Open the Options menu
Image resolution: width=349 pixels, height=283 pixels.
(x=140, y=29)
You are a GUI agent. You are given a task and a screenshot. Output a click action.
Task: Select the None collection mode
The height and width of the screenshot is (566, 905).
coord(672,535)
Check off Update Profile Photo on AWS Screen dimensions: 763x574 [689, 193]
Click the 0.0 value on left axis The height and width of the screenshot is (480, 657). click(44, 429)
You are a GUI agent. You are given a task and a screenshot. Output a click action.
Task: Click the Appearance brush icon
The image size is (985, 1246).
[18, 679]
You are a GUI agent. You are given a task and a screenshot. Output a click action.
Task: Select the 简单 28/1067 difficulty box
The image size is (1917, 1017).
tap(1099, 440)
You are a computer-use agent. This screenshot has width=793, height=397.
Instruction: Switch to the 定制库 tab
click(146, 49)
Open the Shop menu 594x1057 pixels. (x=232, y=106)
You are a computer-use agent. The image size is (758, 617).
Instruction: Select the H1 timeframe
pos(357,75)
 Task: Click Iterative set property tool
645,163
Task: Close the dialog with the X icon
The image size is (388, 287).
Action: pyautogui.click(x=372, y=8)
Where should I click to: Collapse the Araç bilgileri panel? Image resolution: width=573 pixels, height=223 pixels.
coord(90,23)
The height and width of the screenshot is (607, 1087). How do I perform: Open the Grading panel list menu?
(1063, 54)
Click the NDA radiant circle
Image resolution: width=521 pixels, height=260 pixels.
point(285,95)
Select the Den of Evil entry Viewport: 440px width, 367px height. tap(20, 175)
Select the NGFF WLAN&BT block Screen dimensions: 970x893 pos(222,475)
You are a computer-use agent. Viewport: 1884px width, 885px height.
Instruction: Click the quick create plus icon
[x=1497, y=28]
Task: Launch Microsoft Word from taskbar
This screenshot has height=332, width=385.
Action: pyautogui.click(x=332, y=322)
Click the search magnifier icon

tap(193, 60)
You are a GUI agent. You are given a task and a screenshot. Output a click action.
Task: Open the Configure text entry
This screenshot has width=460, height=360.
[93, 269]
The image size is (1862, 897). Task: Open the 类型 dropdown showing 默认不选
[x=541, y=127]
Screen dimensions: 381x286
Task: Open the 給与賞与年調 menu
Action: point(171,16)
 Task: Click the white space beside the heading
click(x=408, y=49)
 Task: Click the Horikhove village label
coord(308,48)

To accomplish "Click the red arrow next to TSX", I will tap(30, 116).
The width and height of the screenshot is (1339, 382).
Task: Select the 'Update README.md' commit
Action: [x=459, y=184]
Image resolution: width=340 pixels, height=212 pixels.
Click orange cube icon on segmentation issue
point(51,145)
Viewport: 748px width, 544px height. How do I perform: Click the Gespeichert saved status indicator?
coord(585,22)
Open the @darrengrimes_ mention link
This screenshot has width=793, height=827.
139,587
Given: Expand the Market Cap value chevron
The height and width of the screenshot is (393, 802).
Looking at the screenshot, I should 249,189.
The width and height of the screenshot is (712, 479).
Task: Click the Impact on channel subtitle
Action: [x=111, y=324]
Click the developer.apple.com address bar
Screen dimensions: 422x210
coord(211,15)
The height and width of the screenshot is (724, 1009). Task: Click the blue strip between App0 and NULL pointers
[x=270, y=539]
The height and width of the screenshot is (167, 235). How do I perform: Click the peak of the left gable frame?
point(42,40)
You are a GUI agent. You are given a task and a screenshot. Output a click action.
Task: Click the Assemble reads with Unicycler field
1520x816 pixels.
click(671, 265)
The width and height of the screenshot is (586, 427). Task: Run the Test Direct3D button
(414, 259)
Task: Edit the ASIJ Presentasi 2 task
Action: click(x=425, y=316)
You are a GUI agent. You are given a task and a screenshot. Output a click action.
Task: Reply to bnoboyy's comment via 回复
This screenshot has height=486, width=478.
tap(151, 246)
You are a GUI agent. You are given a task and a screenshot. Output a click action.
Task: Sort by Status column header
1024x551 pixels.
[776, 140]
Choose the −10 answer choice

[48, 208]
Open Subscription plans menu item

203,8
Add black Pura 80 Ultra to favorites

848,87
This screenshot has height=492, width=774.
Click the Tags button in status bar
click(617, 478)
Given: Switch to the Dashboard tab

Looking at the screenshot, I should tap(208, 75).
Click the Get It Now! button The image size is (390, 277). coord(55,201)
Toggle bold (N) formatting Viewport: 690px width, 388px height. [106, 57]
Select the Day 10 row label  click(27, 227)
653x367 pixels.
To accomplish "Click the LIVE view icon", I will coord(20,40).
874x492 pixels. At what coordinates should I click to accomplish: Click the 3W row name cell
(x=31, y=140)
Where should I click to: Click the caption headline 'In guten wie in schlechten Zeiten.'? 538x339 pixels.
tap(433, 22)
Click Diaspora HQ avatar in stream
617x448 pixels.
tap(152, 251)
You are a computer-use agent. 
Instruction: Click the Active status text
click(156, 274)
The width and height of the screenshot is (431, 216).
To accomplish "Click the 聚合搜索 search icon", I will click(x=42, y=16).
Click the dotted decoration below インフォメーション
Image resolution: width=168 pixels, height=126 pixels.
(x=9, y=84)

▶ _Task instructions_: Throughout the records above, find the lines in which the word "computer" appears and return them.

▶ _Answer to the exercise_:
You are a computer-use agent. This screenshot has width=793, height=397.
You are a computer-use agent. The image size is (758, 617).
You are a computer-use agent. Viewport: 1884px width, 885px height.
You are a computer-use agent. 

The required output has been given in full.